Activity:
Copy verbatim the block of lines in the entries below whose first line contains "Given: Uncheck the Mon checkbox" and whose last line contains "Collapse the 打开的编辑器 section". Leave out all other lines.

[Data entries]
##########

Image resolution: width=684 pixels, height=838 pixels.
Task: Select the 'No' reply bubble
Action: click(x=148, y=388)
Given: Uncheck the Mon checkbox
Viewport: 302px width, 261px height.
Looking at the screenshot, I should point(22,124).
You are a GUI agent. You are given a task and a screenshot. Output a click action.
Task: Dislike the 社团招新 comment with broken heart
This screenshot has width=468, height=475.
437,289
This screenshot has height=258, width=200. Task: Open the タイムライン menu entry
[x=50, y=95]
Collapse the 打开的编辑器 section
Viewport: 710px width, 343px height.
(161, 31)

##########

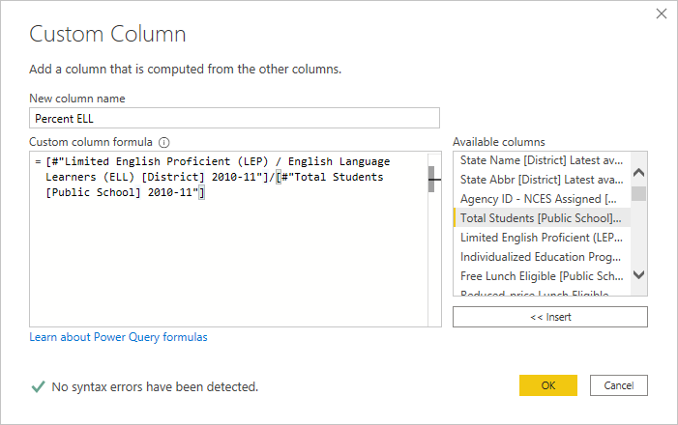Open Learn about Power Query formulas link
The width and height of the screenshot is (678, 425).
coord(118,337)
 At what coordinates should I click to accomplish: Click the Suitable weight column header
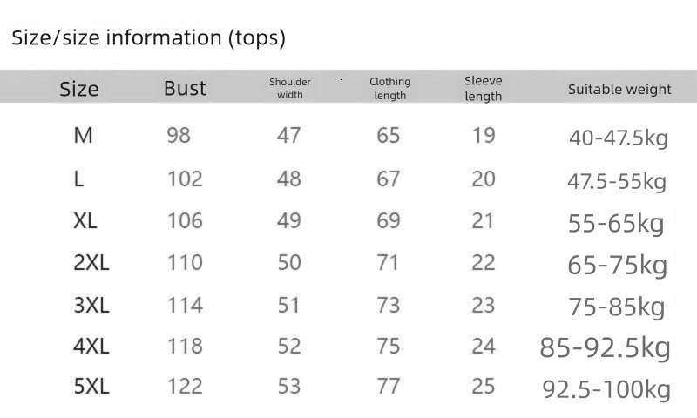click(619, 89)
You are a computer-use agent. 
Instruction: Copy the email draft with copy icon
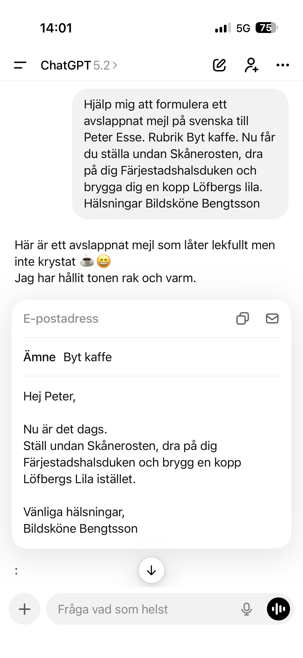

##########

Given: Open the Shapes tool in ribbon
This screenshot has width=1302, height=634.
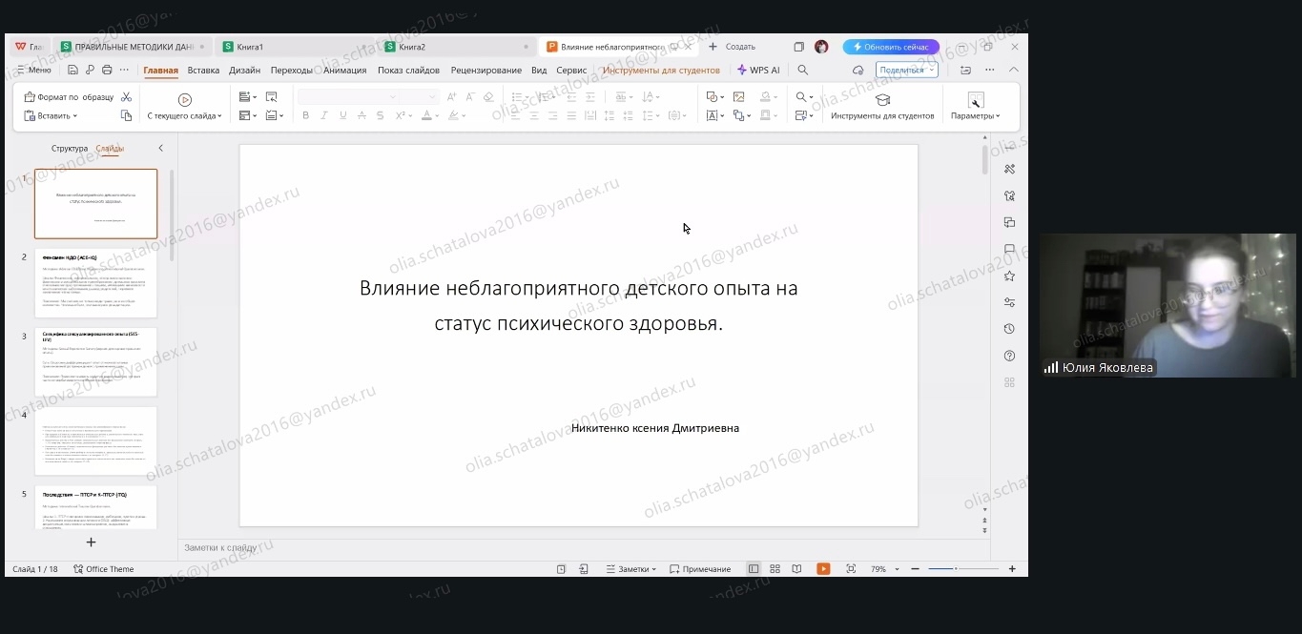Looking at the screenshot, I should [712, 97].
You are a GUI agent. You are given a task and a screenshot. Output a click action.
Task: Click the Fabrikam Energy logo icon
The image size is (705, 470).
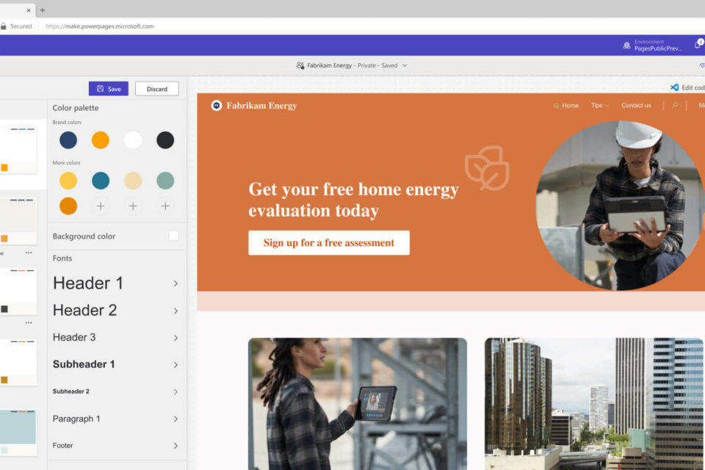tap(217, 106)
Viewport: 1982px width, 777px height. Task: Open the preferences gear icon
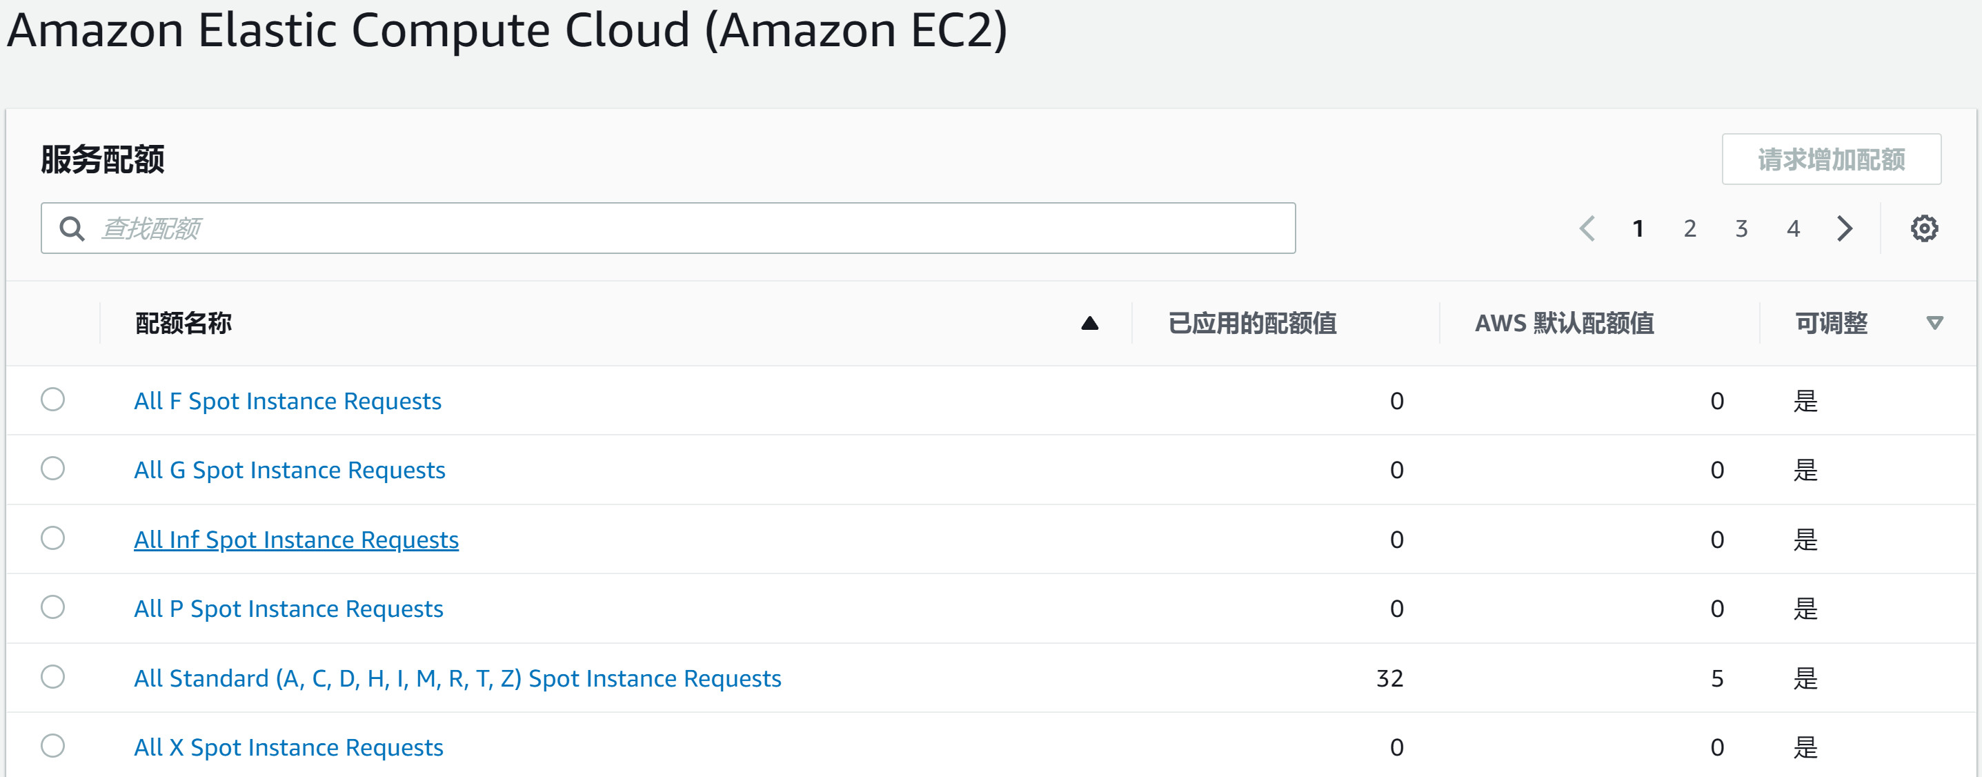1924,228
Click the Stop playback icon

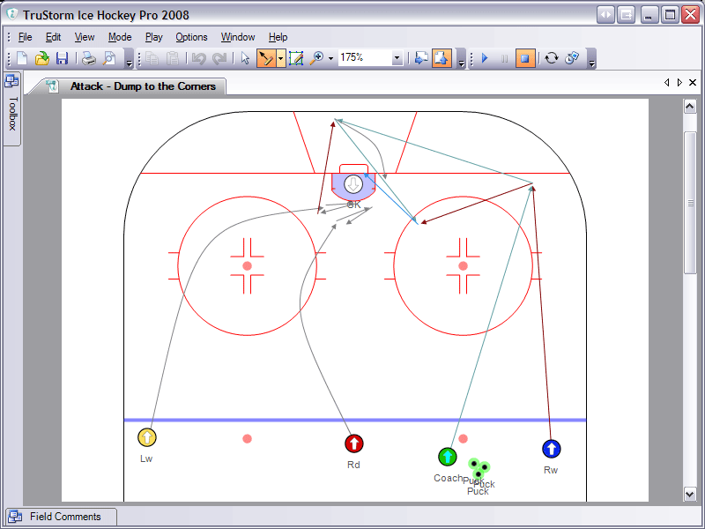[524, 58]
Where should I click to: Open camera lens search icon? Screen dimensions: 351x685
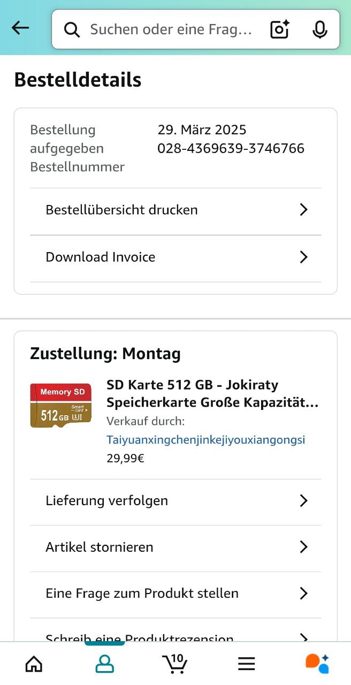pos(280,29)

##########

Your solution:
Given: Uncheck the Mon checkbox
Viewport: 302px width, 261px height.
Looking at the screenshot, I should point(22,124).
You are a GUI agent. You are given a task and a screenshot. Output a click action.
Task: Dislike the 社团招新 comment with broken heart
This screenshot has width=468, height=475.
437,289
This screenshot has height=258, width=200. Task: Open the タイムライン menu entry
[x=50, y=95]
Collapse the 打开的编辑器 section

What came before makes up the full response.